O Congresso Nacional rejeitou, nesta quinta-feira (4), os vetos do presidente Luiz Inácio Lula da Silva (PT) às alterações no Código de Trânsito Brasileiro, resultando na retomada da lei que impõe a obrigatoriedade do exame toxicológico para a obtenção da primeira Carteira Nacional de Habilitação (CNH). A medida, que anteriormente era exigida apenas para motoristas profissionais, passa a ser um requisito para candidatos às categorias A (motos e ciclomotores) e B (veículos de passeio).
Para que a habilitação seja emitida, será necessário que o candidato apresente resultado negativo no teste, que detecta o consumo de substâncias psicoativas por um longo período. A decisão do Legislativo vai de encontro aos esforços recentes do governo federal para simplificar e baratear o acesso ao documento.

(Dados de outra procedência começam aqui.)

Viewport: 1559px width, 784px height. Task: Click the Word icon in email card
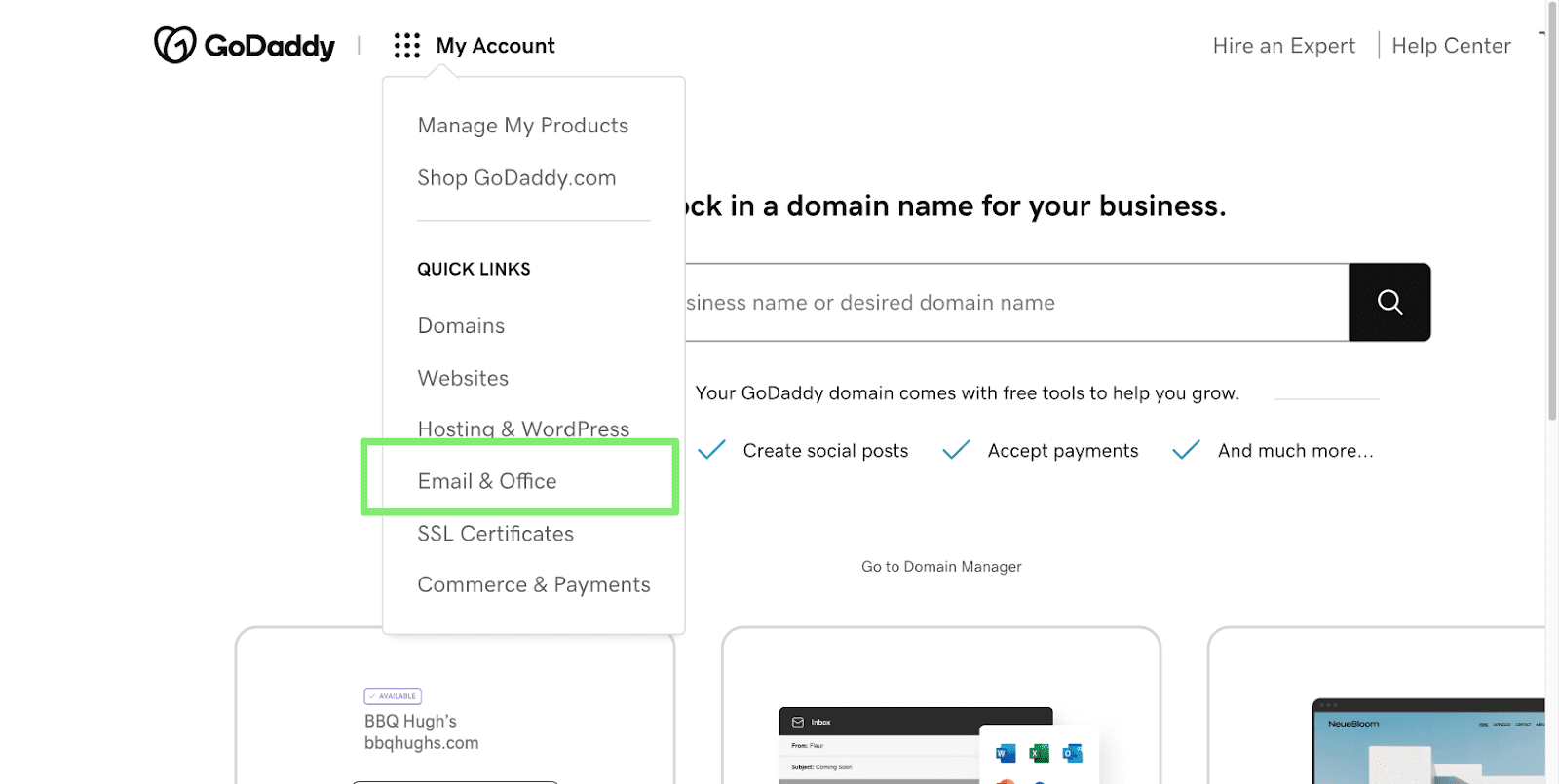pyautogui.click(x=1006, y=753)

Coleta em clínicas e segurança
Além da exigência do exame para amadores, os parlamentares também derrubaram o veto que impedia clínicas médicas de realizarem a coleta do material biológico. Com a nova determinação, locais que já oferecem exames de aptidão física e mental poderão realizar a coleta para o toxicológico, desde que contratem um laboratório credenciado pela Secretaria Nacional de Trânsito (Senatran) para a análise.
O Executivo havia vetado esse ponto sob a justificativa técnica de que o transporte e o armazenamento do material coletado fora de laboratórios especializados poderiam oferecer riscos, comprometendo a confiabilidade do resultado.

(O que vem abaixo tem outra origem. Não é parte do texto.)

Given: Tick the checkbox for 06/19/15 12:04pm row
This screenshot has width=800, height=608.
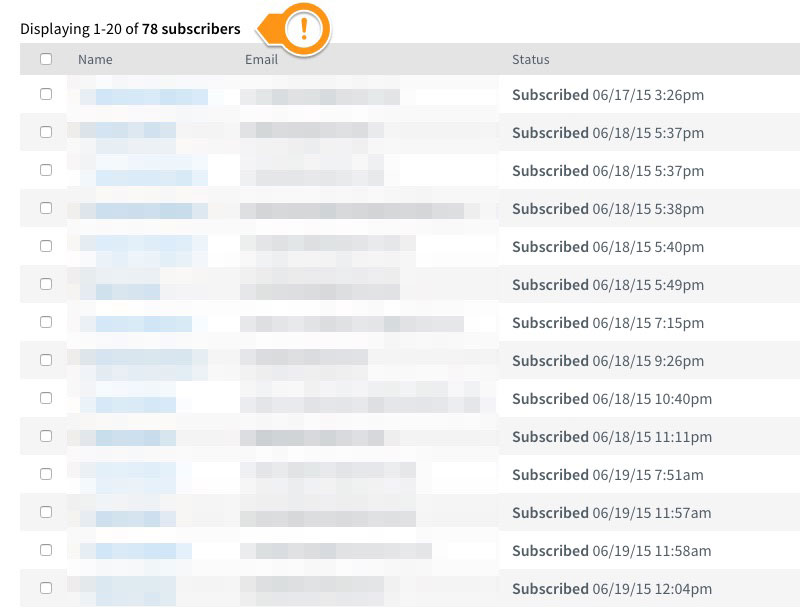Looking at the screenshot, I should tap(46, 588).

Assinatura eletrônica na compra de veículos
Outra mudança confirmada pelo Congresso diz respeito à burocracia na compra e venda de automóveis. Foi derrubado o veto sobre o uso de assinatura eletrônica em contratos de comercialização de veículos. O instrumento passa a ser permitido legalmente, com a condição de que a plataforma eletrônica utilizada seja homologada pela Senatran ou pelos Departamentos Estaduais de Trânsito (Detrans).

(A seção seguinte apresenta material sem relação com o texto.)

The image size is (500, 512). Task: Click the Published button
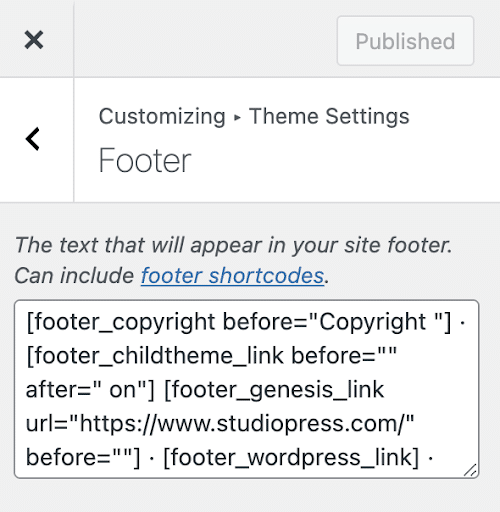[x=405, y=41]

Custos e contexto da medida
A retomada da exigência do exame toxicológico ocorre na mesma semana em que o Conselho Nacional de Trânsito (Contran) aprovou, na segunda-feira (1º), o fim da obrigatoriedade das aulas em autoescolas para a prova prática, uma bandeira do ministro dos Transportes, Renan Filho (MDB).
Ao vetar a ampliação do toxicológico para as categorias A e B, o governo argumentou que a medida elevaria os custos para o cidadão, incentivando indiretamente a condução ilegal. Segundo o ministro Renan Filho, o custo atual para tirar a carteira no Brasil varia entre R$ 3.000 e R$ 4.000, dependendo do estado.
Dados da Senatran apontam que o Brasil possui 161 milhões de pessoas em idade legal para dirigir. Desse total, estima-se que 20 milhões conduzam veículos sem habilitação e outros 30 milhões não obtêm o documento devido aos elevados custos do processo.